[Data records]
..............................
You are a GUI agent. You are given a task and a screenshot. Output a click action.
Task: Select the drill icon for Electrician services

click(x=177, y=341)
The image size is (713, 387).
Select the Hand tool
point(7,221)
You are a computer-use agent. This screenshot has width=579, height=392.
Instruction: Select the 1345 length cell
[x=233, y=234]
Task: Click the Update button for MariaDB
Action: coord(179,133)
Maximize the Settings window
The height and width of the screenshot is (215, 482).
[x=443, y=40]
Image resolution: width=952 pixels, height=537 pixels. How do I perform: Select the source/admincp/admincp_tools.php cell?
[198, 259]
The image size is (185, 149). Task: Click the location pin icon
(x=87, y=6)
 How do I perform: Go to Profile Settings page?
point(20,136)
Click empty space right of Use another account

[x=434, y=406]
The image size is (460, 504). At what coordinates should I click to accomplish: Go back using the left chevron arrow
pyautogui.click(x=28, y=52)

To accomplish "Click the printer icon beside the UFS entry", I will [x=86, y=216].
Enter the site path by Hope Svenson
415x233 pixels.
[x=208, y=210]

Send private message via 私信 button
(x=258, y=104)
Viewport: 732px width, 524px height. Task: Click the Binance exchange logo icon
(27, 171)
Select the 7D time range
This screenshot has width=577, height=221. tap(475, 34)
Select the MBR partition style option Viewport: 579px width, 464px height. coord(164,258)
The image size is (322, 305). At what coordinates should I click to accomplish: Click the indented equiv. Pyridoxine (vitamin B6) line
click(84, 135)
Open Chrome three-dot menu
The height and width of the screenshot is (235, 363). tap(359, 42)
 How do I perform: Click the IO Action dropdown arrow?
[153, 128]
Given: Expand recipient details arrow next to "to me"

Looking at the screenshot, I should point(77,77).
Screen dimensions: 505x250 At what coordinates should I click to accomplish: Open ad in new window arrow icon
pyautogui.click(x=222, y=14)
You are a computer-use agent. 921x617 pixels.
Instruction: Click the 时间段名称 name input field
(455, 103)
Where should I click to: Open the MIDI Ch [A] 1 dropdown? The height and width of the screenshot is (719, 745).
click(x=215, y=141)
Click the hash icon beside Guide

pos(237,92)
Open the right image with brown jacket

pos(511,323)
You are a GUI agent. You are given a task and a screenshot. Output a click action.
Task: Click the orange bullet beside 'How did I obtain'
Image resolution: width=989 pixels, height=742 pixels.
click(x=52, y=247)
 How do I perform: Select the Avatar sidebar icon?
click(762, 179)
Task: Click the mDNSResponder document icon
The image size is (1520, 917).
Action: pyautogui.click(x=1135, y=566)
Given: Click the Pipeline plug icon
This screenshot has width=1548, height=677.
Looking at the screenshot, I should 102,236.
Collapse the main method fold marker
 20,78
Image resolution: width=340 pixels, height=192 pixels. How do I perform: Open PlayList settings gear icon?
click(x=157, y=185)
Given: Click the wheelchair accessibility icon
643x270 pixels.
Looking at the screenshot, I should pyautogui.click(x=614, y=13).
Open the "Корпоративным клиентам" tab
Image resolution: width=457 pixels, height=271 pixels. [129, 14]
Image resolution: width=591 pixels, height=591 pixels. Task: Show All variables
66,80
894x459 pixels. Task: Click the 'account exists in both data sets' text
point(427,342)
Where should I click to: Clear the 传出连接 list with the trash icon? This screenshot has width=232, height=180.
..............................
TRY IT:
Scan the records above for the word "agent" and return every line where it occurs.

FINISHED TASK:
You are a GUI agent. You are given a task and a screenshot. Output a click action.
You are a computer-use agent. This screenshot has width=579, height=392.
You are a computer-use agent. 921x617 pixels.
You are a GUI agent. You are given a task and a screenshot. Output a click action.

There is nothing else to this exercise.